Lo stallo sul nuovo Patto di Stabilità, inoltre, non aiuta. Se dovesse “rivivere” da gennaio quello vecchio, l’Italia si troverebbe davvero in una situazione disastrosa. Dovendo tagliare il debito di un ventesimo ogni anno. Ma se entrasse in vigore una nuova formulazione, Roma sarebbe comunque chiamata come minimo a concordare con la Commissione una procedura di rientro abbastanza stringente. Basta poi leggere ancora le raccomandazioni consegnate al nostro Paese a luglio scorso per capire quanto sia difficile digerire la richiesta di extradeficit: «Alla luce della necessità di ridurre il disavanzo al di sotto del valore di riferimento del 3% del Pil previsto dal trattato, secondo la Commissione sarebbe opportuno migliorare il saldo strutturale di almeno lo 0,7 % del Pil per il 2024». E invece peggiorerà quasi della cifra equivalente: 0,6 per cento. E ancora un altro ammonimento: bisogna «assicurare una politica di bilancio prudente, in particolare limitando a non più dell’1,3% l’aumento nominale della spesa primaria netta finanziata a livello nazionale nel 2024». È evidente che, sebbene le aspettative di crescita siano state di recente ridimensionate, la scelta di Roma è in controtendenza. Anche se le previsioni di aumentro del Pil all’1 per cento il prossimo anno dovessero essere confermate. Ipotesi non pienamente garantita.

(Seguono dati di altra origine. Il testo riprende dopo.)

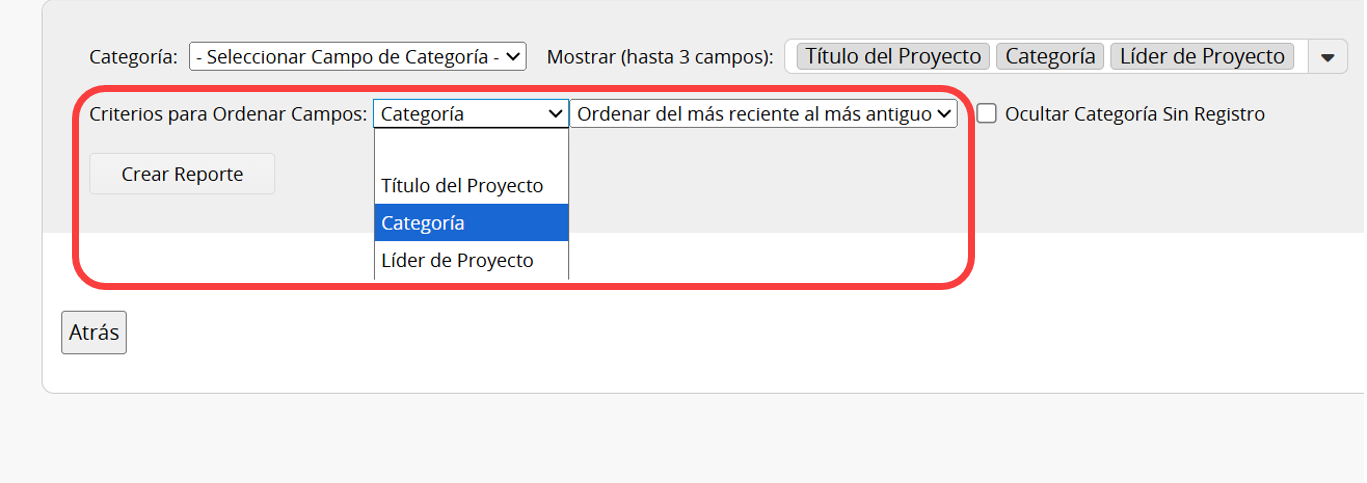Click the 'Mostrar (hasta 3 campos):' label
The width and height of the screenshot is (1367, 483).
[660, 57]
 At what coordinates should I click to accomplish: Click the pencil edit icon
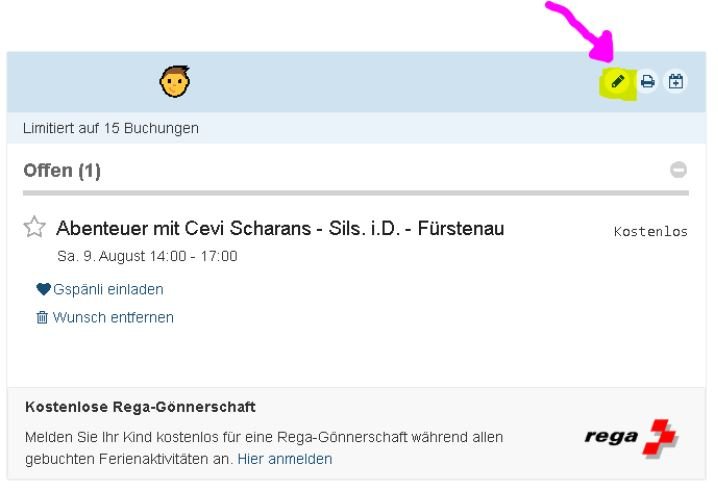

Infine c’è un altro aspetto. Dalle prime indiscrezioni sulla manovra, l’extradeficit di 9 miliardi sarà interamente dirottato sulla riduzione del cuneo fiscale. In effetti questa è una delle misure suggerite dalla stessa Commissione a varie riprese. Da questo punto di vista lo spread tra l’Italia e molti altri Paese dell’Unione è ancora molto alto. Ma su tutti gli altri esborsi potrebbe non esserci l’avallo di Bruxelles. Andrà considerata anche la durata dell’intervento sul cuneo. Se sarà strutturale o contingente. Perché è evidente che una misura del genere, introdotta a pochi mesi dal voto europeo, acquisirà il sapore di una mossa da campagna elettorale.

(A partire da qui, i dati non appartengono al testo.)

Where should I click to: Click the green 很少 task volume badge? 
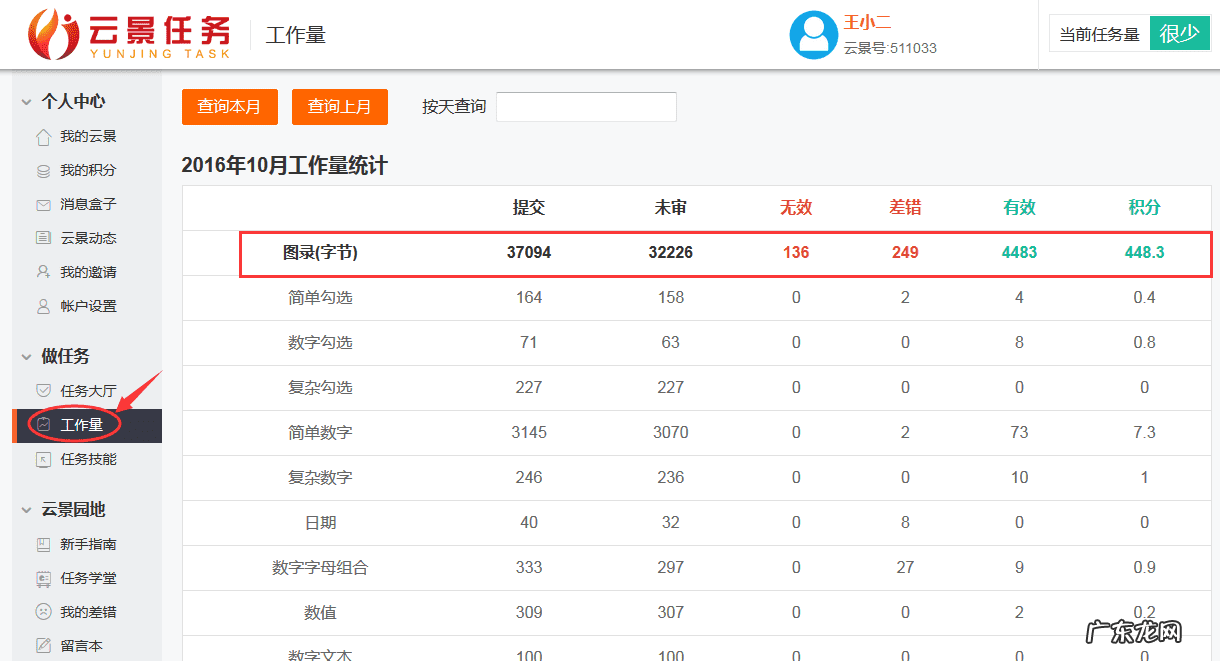1179,32
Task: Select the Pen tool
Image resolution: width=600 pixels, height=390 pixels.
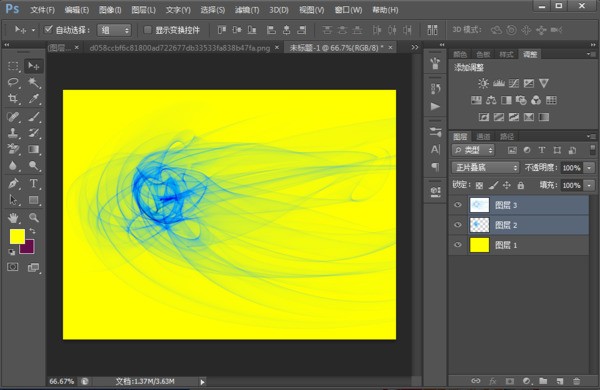Action: [13, 183]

Il governo Meloni sembra dunque scommettere sull’idea che la squadra di von der Leyen, alla fine del suo mandato, non avrà la forza di intervenire con una sanzione in primavera. Ma da qui alla fine dell’anno, sarà invece concreta la possibilità di chiedere un’altra Nadef, di far pesare la mancata ratifica del Mes e di orientare la riforma del Patto di Stabilità. Il braccio di ferro sta per cominciare.